--- Source data ---
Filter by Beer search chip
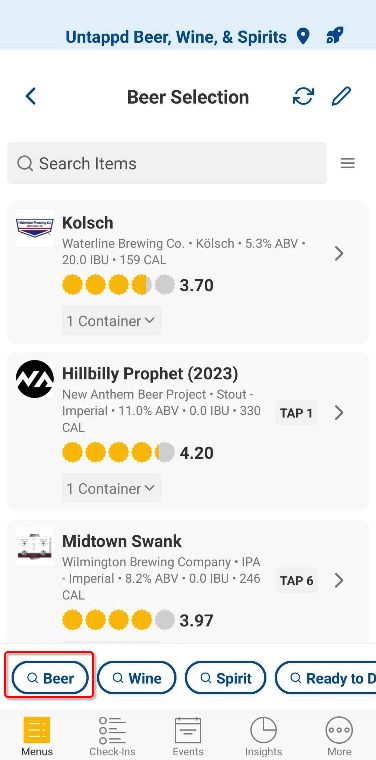Image resolution: width=376 pixels, height=760 pixels. tap(50, 678)
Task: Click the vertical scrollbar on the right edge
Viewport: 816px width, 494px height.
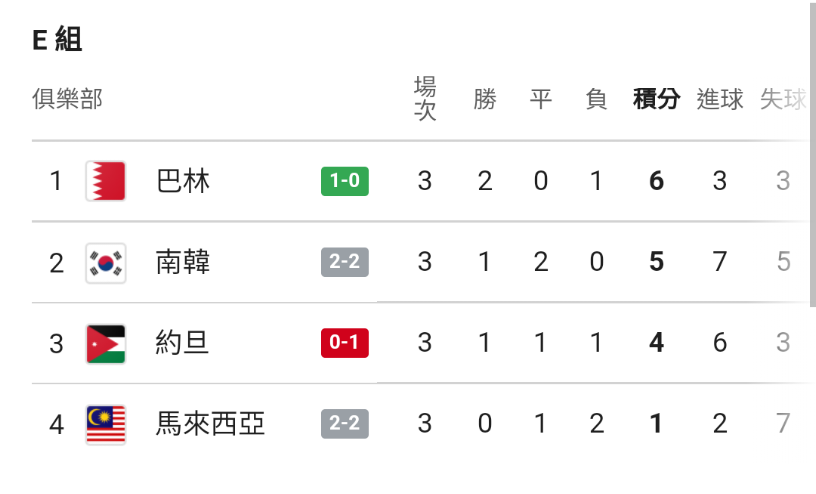Action: click(x=811, y=150)
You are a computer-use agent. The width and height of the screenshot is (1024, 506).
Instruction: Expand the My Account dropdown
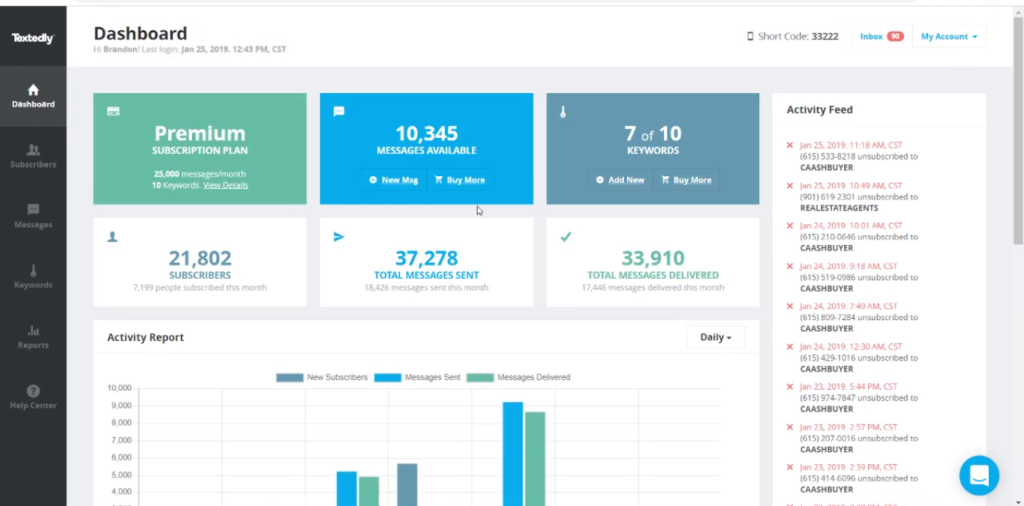pos(949,37)
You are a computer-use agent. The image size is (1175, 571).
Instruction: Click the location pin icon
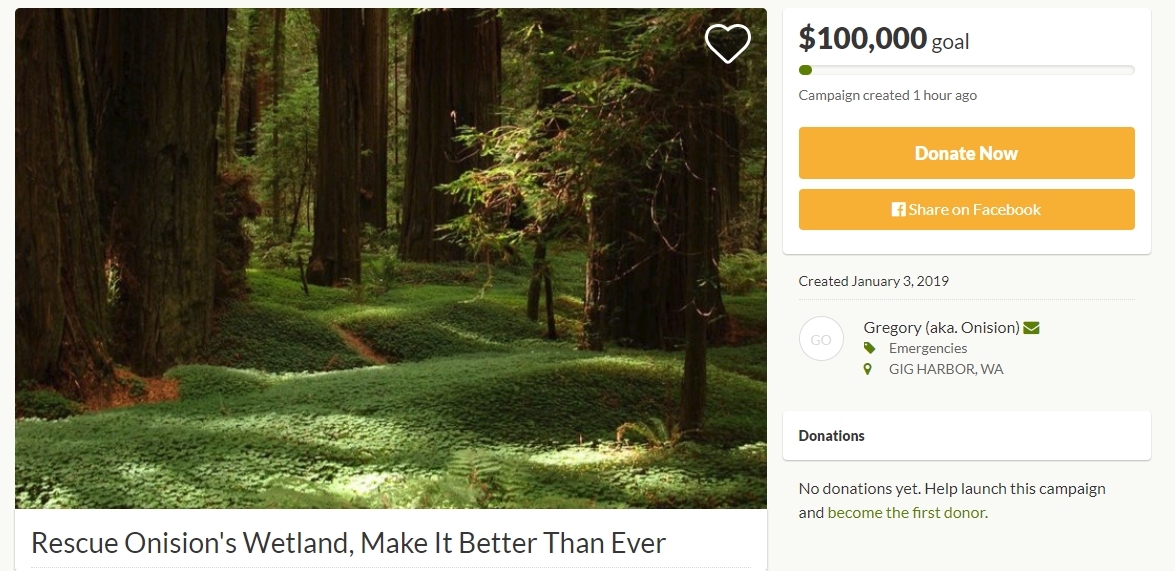pos(868,369)
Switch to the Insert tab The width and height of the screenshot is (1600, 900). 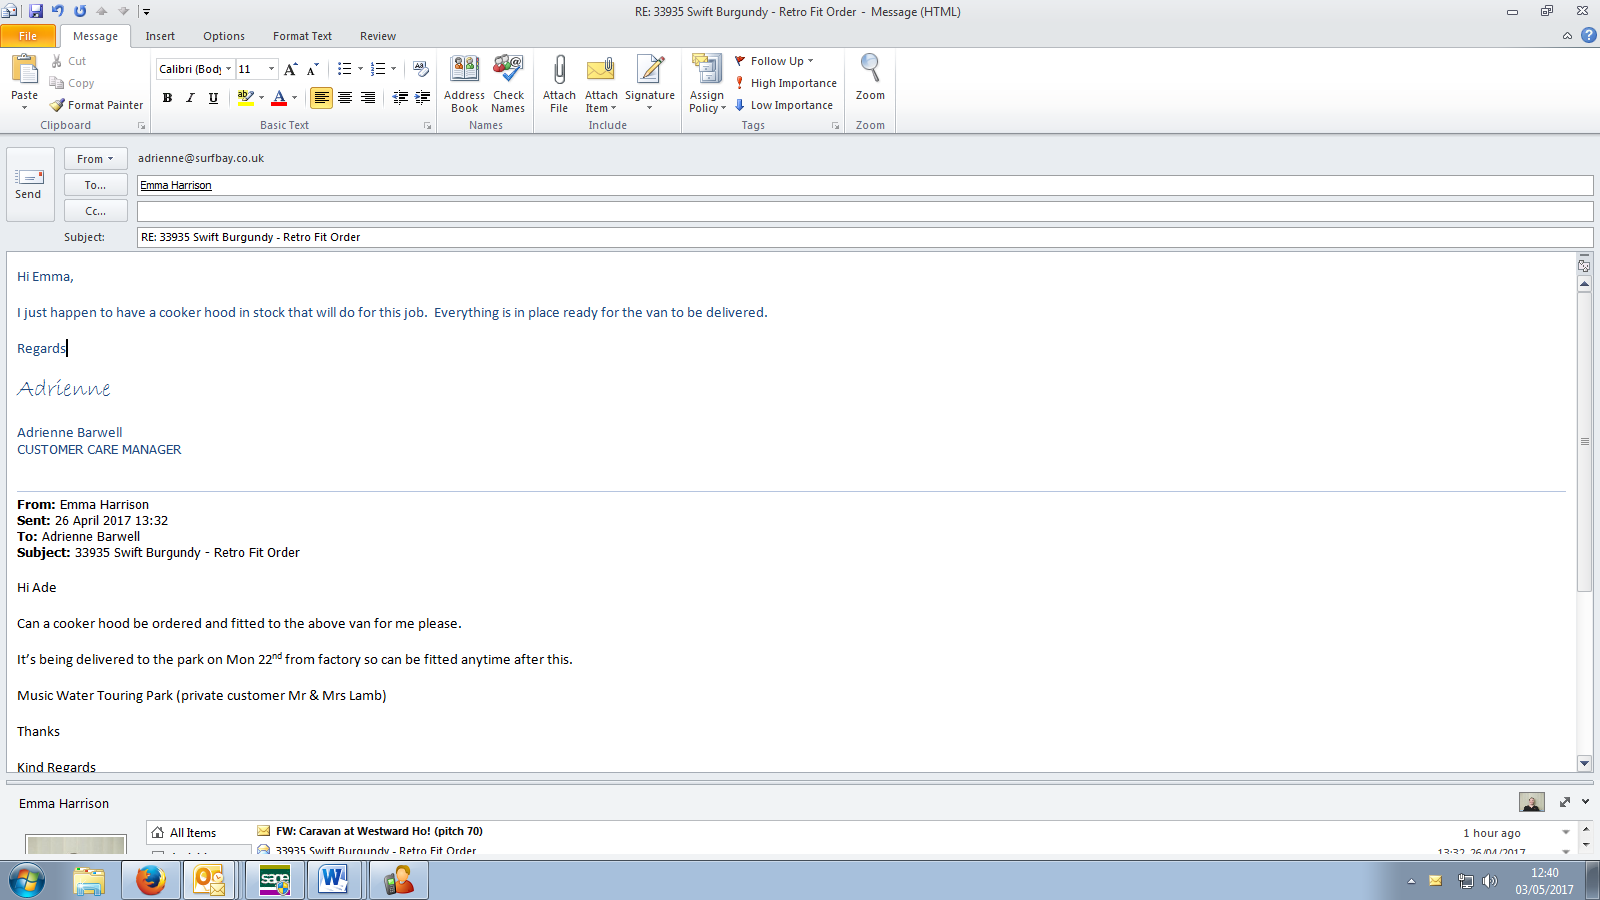tap(160, 36)
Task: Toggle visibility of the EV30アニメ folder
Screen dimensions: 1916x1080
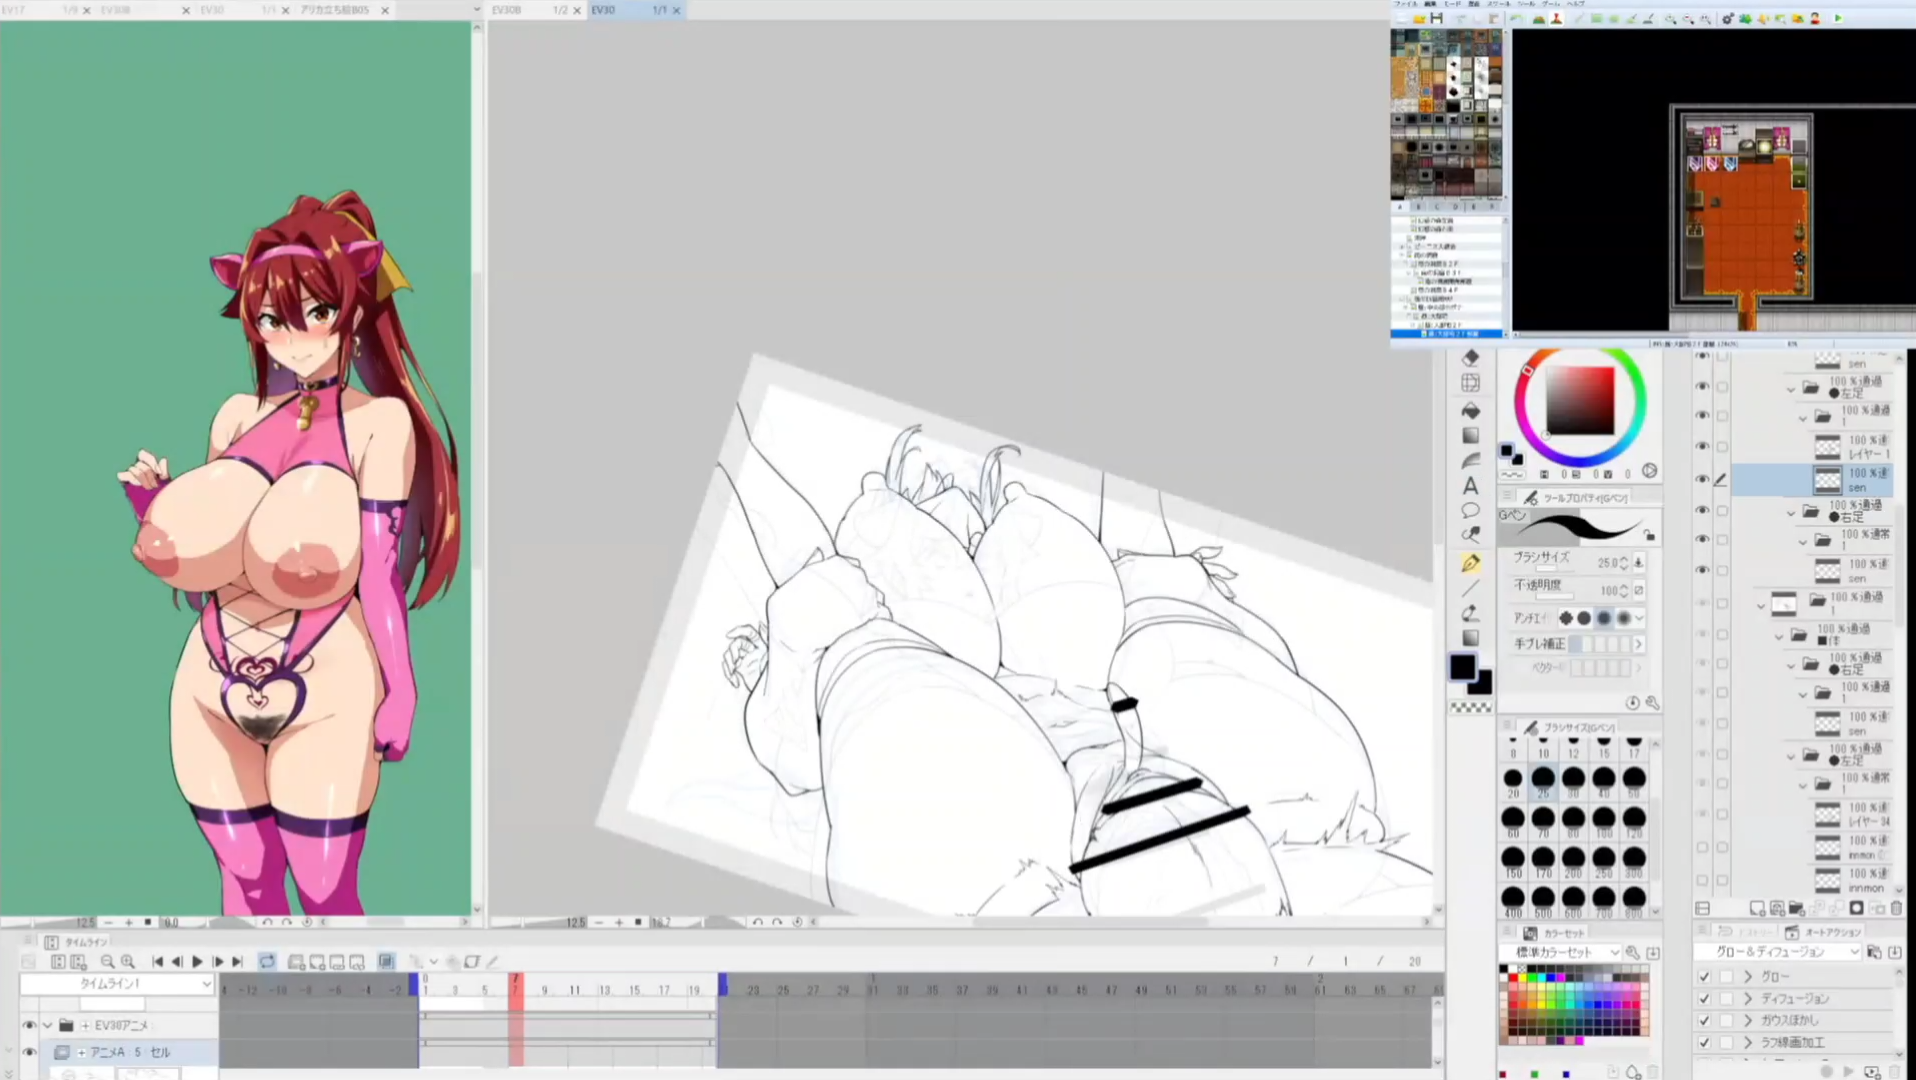Action: click(29, 1025)
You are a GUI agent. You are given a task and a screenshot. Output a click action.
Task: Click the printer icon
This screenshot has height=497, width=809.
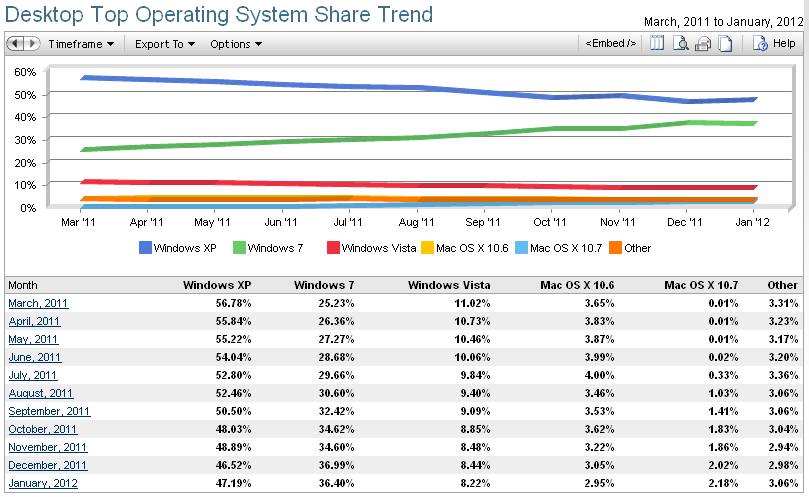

--- Problem to solve ---
Print exactly the lines from the line with "You are a GUI" through the end of the data, both ends included, and print no pictures.

--- Answer below ---
You are a GUI agent. You are given a task and a screenshot. Output a click action.
Task: Click the printer icon
This screenshot has height=497, width=809.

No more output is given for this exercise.